If Zvaz was still alive today, she probably wouldn't recognize him anymore. I think deep down he knows that, and that scares him, the idea of letting his sister down, that this all is about him. And it can't be about him, he's not selfish. He's doing this for Zvaz, his sister, the person who was more of a mother to him than his own mother, the woman who saved him. She would be so proud of him if she were alive, he thinks, because if she was disgusted it would destroy him. How could he ever disappoint his hero?

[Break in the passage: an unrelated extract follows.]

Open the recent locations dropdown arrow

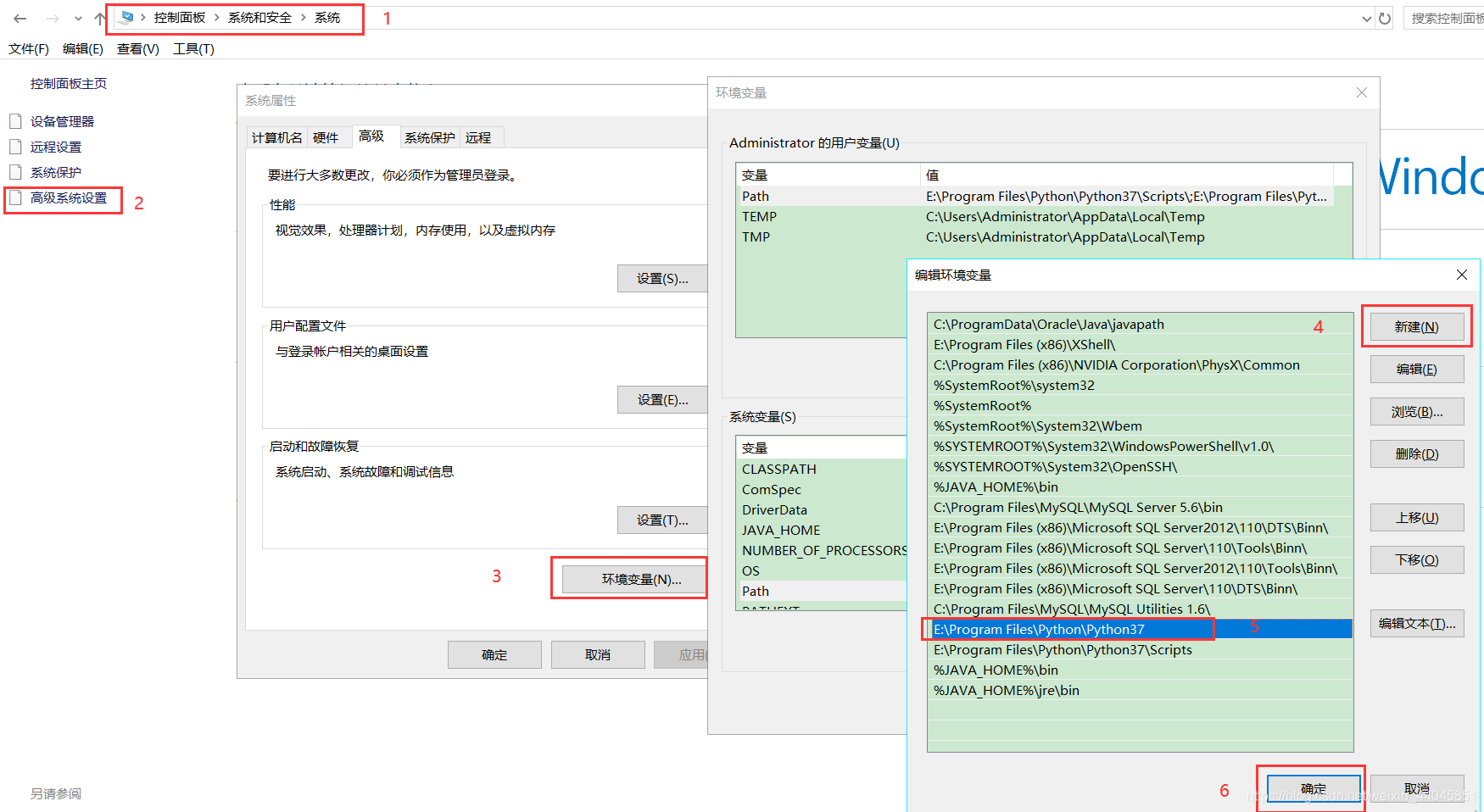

So even when confronted with this truth, he rejects it, refuses it. He cannot and will not accept that he is somehow destroying and perverting his sister's memory. His whole world view is too wrapped up in his hero worship of her that he can't acknowledge that the version in his head isn't reality. The fact is, Zhoc may be too far gone to ever truly accept this. Some people just don't want to change, they just can't. They've gotten too old, lived a certain way too long and refuse to. Zhoc has gotten too old to truly re-evaluate his life choices and I don't think he wants to. He equates power and fear and strength as too closely connected to ever change. I understand people feeling sorry for him, I want you to feel sorry for him. He'd be a boring villain otherwise. I just hope readers also understand this is not an excuse. He had Lurz beat a crewmember for showing concern. Zhoc is as every bit as cruel, heartless and monstorous as his father. He's not like his sister at all. Don't let him hear you say that though, I'm pretty sure he'll call Lurz over.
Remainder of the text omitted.